▶ **Required work**
Your task is to repeat all of the data exactly while excluding the pictures.

▶ **Records shown**
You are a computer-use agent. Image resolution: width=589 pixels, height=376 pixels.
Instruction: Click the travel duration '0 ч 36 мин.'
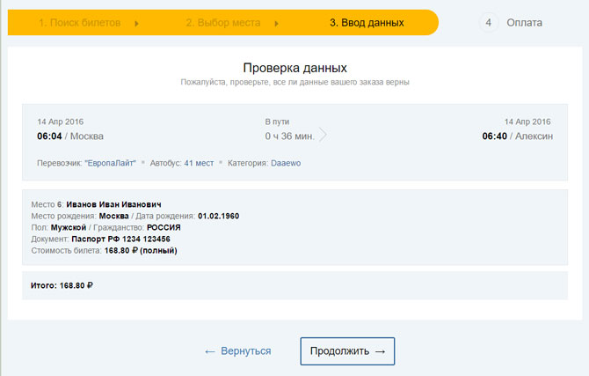click(x=289, y=136)
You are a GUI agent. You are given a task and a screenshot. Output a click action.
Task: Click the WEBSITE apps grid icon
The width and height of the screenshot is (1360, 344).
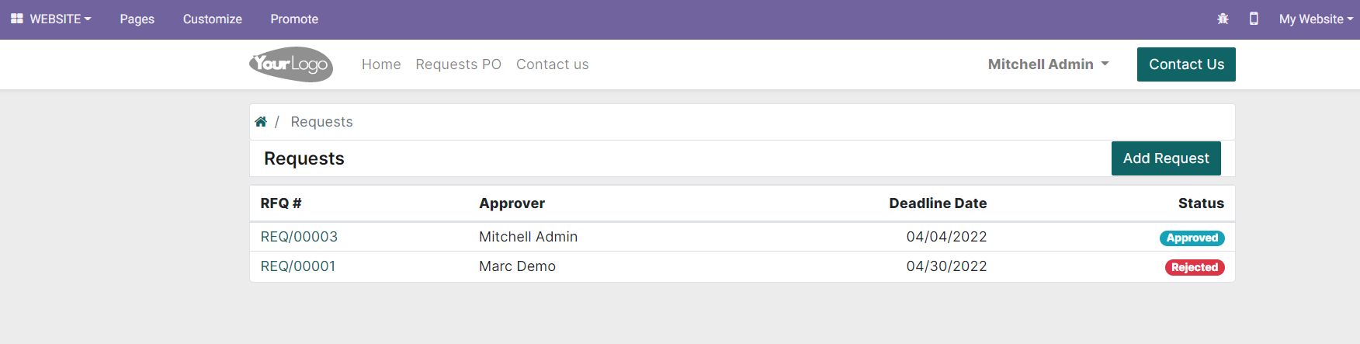coord(16,19)
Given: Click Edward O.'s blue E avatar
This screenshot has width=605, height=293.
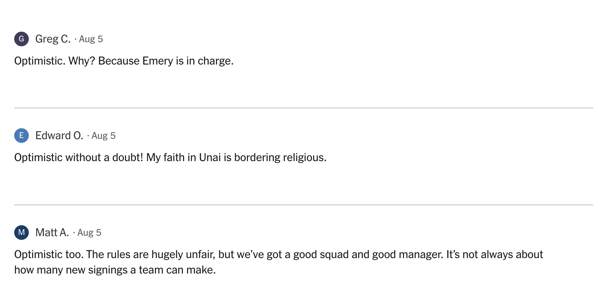Looking at the screenshot, I should (21, 136).
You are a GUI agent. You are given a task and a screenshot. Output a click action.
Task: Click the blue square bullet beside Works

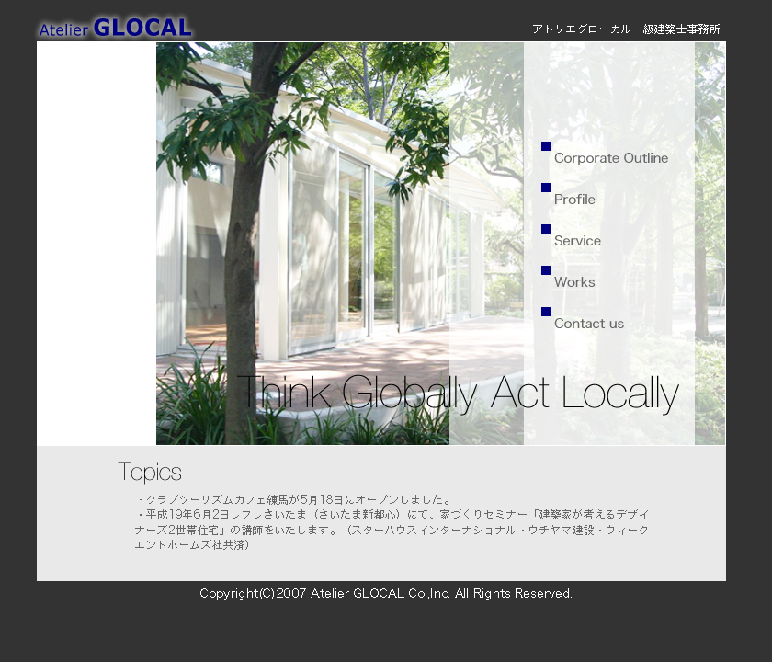pyautogui.click(x=546, y=270)
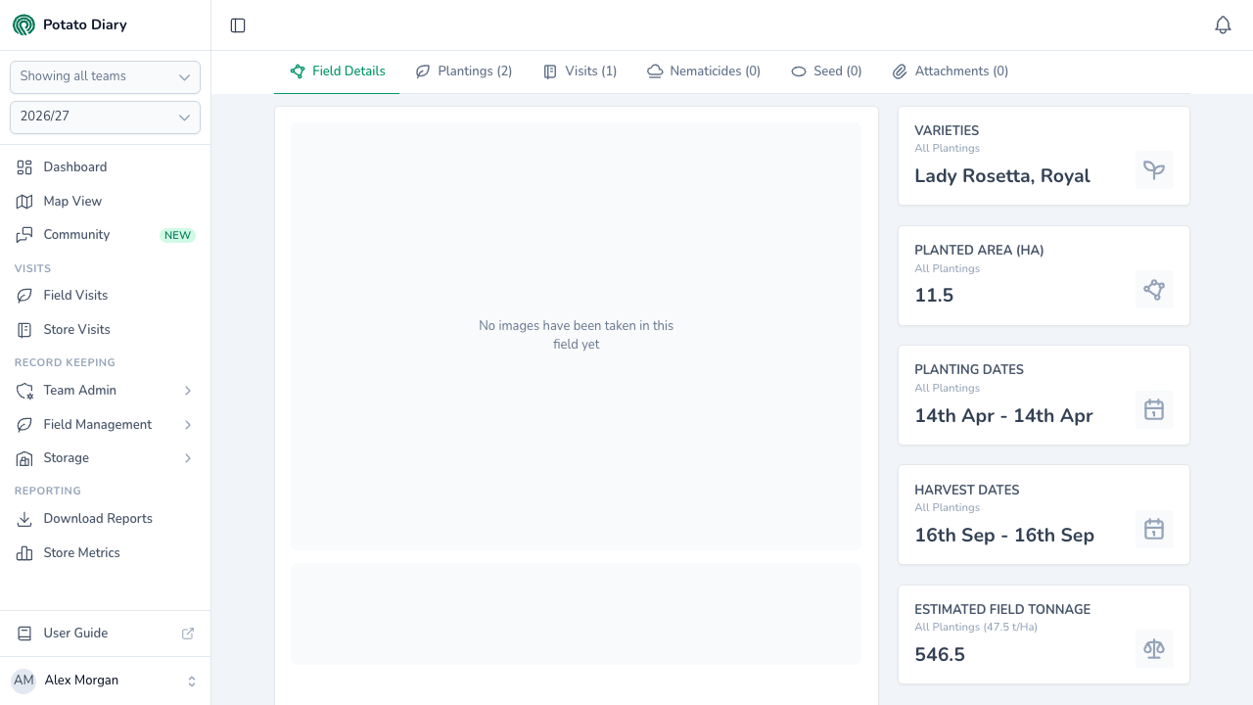Go to Download Reports
The width and height of the screenshot is (1253, 705).
point(105,519)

▶ **Solved problem**
You are a computer-use agent. Image resolution: width=589 pixels, height=376 pixels.
Instruction: Click the travel duration '0 ч 36 мин.'
click(x=289, y=136)
You are a GUI agent. You are given a task and a screenshot. Output a click action.
Task: Click the WEBSITE apps grid icon
The width and height of the screenshot is (1360, 344).
coord(16,19)
Given: Click Edward O.'s blue E avatar
This screenshot has width=605, height=293.
Looking at the screenshot, I should (21, 136).
You are a GUI agent. You are given a task and a screenshot. Output a click action.
Task: Click the blue square bullet beside Works

pyautogui.click(x=546, y=270)
Go to Download Reports
The width and height of the screenshot is (1253, 705).
point(105,519)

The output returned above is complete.